• _EXERCISE OBJECTIVE_:
Please print exactly the lines from the line containing "[button] (295, 2272)" through the end of the data, no more, and keep pictures out of the copy.
[Opening SOURCE INFORMATION section]
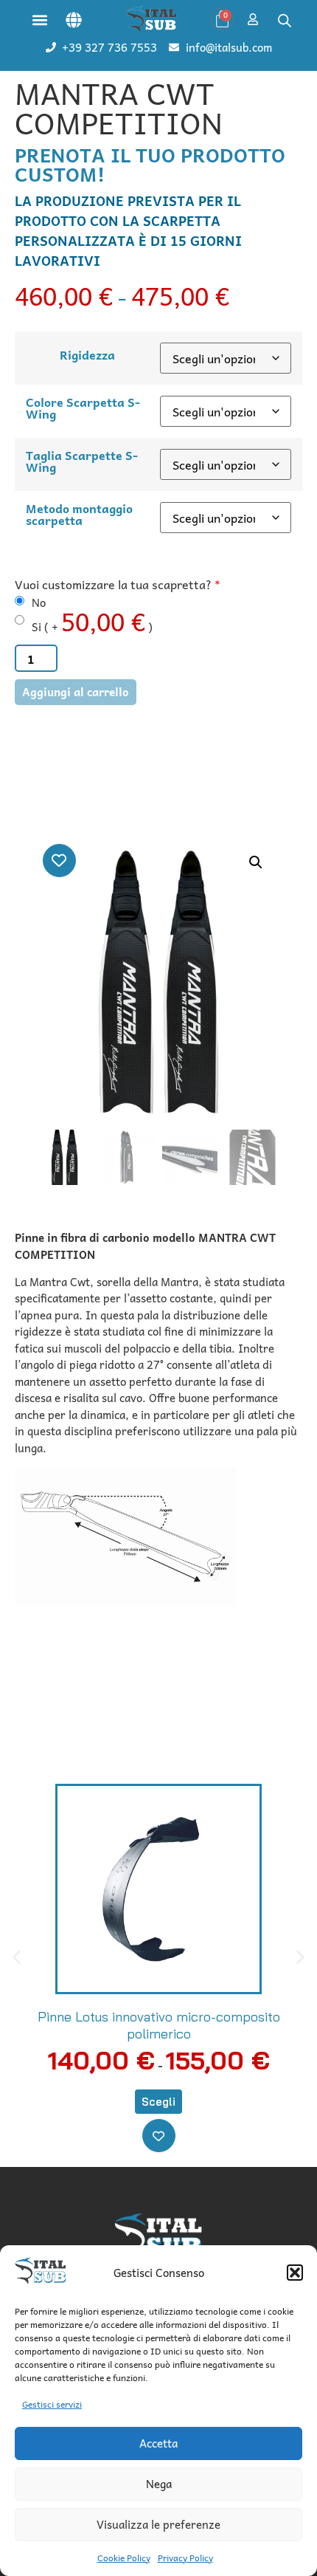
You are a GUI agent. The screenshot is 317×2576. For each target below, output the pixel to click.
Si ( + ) (92, 621)
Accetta (158, 2443)
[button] (295, 2272)
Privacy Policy (185, 2557)
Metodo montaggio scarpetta (79, 514)
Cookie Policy (123, 2557)
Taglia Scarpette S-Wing (82, 461)
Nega (159, 2484)
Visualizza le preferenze (158, 2524)
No (39, 602)
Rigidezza (87, 354)
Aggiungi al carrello (75, 692)
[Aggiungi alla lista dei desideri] (59, 860)
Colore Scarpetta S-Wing (83, 407)
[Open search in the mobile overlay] (284, 20)
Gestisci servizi (52, 2404)
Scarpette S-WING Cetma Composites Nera (159, 2016)
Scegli (159, 2085)
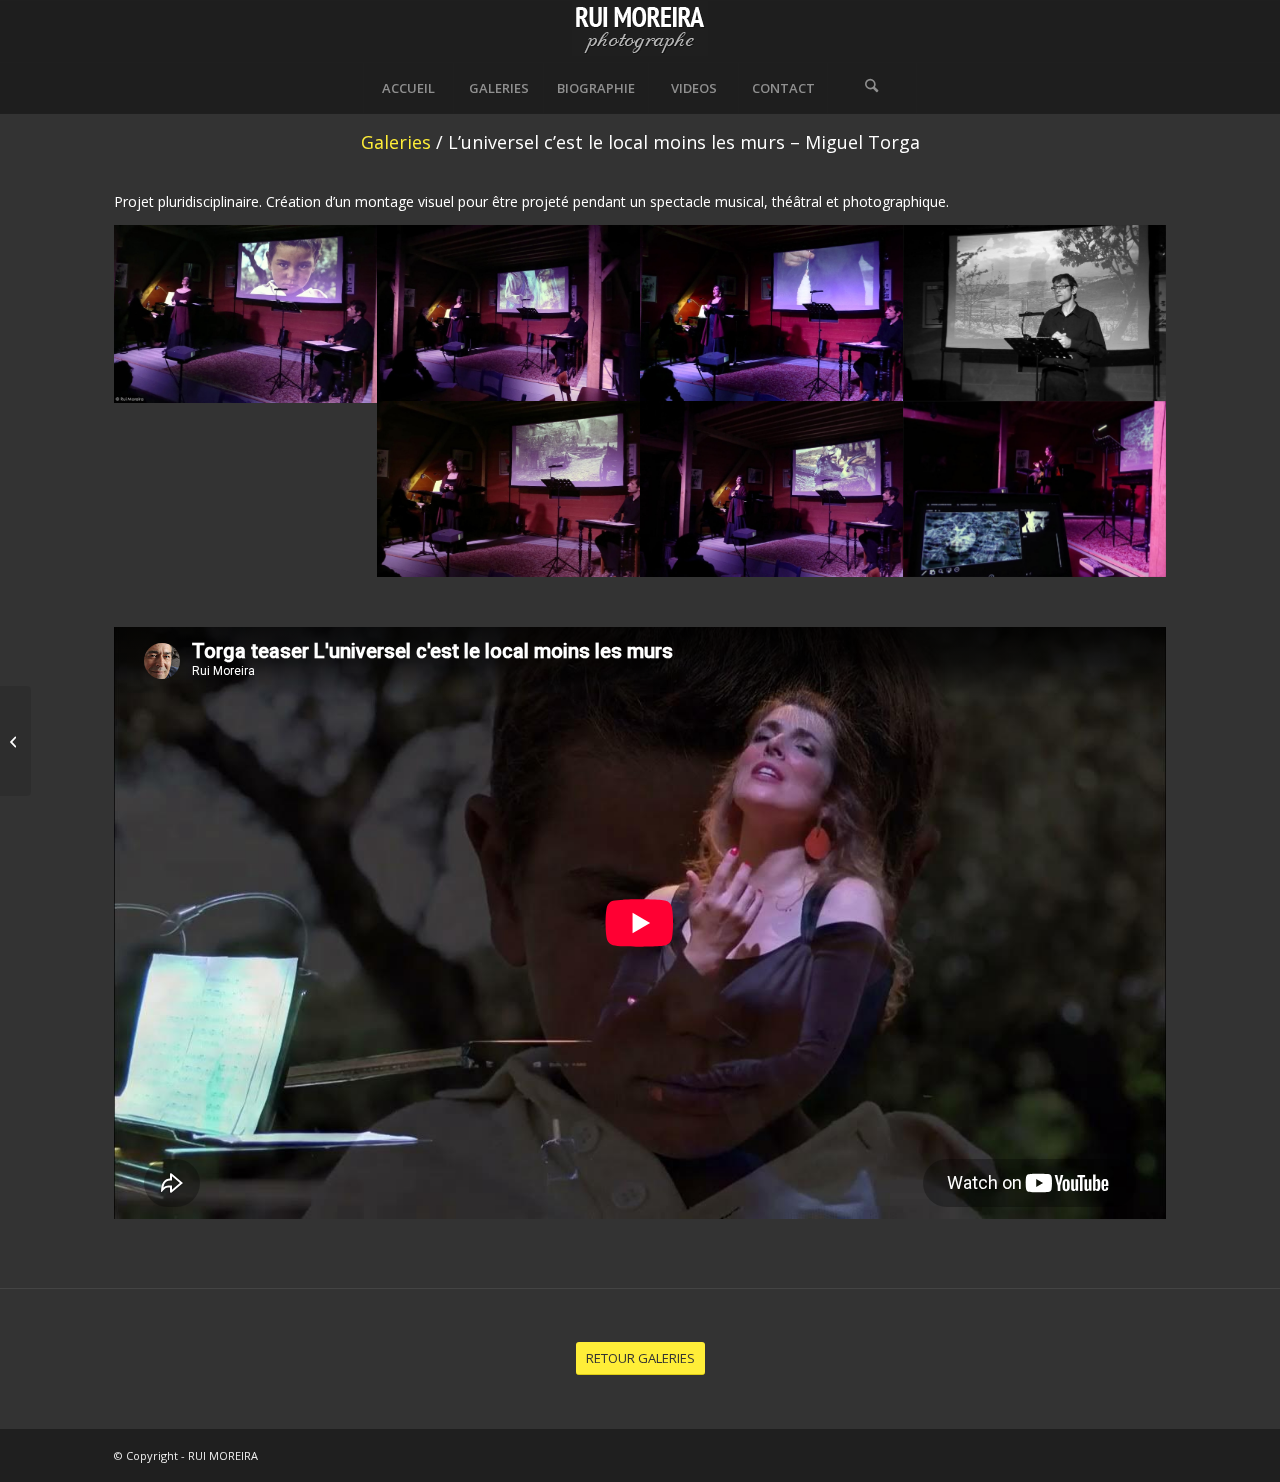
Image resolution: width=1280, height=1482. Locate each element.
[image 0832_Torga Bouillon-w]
[Closing SOURCE INFORMATION section]
• _SOLUTION TO THIS EXERCISE_:
[button] (295, 2272)
Privacy Policy (185, 2557)
Metodo montaggio scarpetta (79, 514)
Cookie Policy (123, 2557)
Taglia Scarpette S-Wing (82, 461)
Nega (159, 2484)
Visualizza le preferenze (158, 2524)
No (39, 602)
Rigidezza (87, 354)
Aggiungi al carrello (75, 692)
[Aggiungi alla lista dei desideri] (59, 860)
Colore Scarpetta S-Wing (83, 407)
[Open search in the mobile overlay] (284, 20)
Gestisci servizi (52, 2404)
Scarpette S-WING Cetma Composites Nera (159, 2016)
Scegli (159, 2085)
Image resolution: width=1280, height=1482. Locate each element.
[image 0832_Torga Bouillon-w]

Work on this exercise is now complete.